* **Information given**:

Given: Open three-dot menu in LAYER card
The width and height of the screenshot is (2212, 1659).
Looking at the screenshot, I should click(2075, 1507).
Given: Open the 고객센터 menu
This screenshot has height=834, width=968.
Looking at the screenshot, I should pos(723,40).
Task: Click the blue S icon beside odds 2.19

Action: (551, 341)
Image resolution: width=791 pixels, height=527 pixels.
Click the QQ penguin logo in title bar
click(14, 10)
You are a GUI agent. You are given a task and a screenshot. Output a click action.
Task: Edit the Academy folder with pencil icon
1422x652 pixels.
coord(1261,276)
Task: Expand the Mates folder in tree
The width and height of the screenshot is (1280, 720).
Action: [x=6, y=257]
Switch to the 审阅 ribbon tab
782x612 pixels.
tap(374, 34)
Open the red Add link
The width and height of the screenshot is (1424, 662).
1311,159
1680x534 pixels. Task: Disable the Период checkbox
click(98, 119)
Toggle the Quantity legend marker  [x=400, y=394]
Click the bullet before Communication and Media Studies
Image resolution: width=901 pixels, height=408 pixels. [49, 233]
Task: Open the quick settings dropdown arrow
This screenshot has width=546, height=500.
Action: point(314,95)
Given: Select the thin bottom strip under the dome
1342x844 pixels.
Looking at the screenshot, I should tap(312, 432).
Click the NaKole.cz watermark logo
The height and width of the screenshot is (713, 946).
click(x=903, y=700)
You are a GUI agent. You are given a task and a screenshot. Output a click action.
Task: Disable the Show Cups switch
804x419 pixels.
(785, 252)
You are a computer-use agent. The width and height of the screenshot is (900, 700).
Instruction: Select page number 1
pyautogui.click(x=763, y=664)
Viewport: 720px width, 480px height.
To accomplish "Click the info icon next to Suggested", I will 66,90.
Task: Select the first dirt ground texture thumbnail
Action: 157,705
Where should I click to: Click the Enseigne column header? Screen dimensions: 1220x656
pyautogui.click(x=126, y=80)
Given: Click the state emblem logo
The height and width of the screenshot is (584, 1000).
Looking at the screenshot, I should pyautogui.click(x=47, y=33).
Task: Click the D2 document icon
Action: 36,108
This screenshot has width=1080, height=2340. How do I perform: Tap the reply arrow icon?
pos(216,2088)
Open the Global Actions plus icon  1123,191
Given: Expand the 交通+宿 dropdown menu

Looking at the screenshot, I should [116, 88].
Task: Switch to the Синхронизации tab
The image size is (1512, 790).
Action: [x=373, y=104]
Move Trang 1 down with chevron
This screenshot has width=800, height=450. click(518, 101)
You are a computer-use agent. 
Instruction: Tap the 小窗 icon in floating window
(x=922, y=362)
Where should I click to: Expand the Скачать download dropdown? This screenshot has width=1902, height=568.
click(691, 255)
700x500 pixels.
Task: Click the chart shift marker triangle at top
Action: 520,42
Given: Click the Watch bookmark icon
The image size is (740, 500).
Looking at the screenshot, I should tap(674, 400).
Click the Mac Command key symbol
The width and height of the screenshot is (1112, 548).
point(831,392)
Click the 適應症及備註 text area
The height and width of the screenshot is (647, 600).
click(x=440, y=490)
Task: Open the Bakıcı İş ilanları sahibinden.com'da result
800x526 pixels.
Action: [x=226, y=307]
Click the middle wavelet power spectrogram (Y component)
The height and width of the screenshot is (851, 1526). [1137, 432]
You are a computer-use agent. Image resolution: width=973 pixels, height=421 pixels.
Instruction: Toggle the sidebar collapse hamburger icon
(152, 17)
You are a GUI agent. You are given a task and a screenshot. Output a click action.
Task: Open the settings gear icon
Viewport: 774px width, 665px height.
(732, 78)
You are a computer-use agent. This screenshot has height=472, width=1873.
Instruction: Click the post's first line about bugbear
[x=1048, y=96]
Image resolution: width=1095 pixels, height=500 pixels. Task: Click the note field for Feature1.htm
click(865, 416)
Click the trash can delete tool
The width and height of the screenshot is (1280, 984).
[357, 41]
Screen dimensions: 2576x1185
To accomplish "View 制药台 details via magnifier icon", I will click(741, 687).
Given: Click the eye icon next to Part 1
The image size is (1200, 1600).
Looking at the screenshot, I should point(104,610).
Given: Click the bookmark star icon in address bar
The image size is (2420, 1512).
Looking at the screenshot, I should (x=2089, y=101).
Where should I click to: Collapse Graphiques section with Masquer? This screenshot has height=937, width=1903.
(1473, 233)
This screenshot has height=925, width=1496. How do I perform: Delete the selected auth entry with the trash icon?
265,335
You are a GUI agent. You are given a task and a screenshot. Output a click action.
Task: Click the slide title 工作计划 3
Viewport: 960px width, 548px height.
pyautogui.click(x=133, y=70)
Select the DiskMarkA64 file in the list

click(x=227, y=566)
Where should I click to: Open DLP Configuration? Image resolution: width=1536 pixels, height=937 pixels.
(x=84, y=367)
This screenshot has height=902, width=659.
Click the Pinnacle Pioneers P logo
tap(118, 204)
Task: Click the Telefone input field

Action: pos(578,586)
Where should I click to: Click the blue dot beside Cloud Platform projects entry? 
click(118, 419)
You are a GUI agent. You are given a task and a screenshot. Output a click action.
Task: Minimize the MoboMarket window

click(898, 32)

* **What to work on**:
What you return must be the lines from the line holding "This screenshot has height=902, width=659." through the final line of the material, word for word, and nothing more.

* **Answer to this task**:
This screenshot has height=902, width=659.
Click the Pinnacle Pioneers P logo
tap(118, 204)
Task: Click the Telefone input field

Action: pos(578,586)
Where should I click to: Click the blue dot beside Cloud Platform projects entry? 
click(118, 419)
You are a GUI agent. You are given a task and a screenshot. Output a click action.
Task: Minimize the MoboMarket window

click(898, 32)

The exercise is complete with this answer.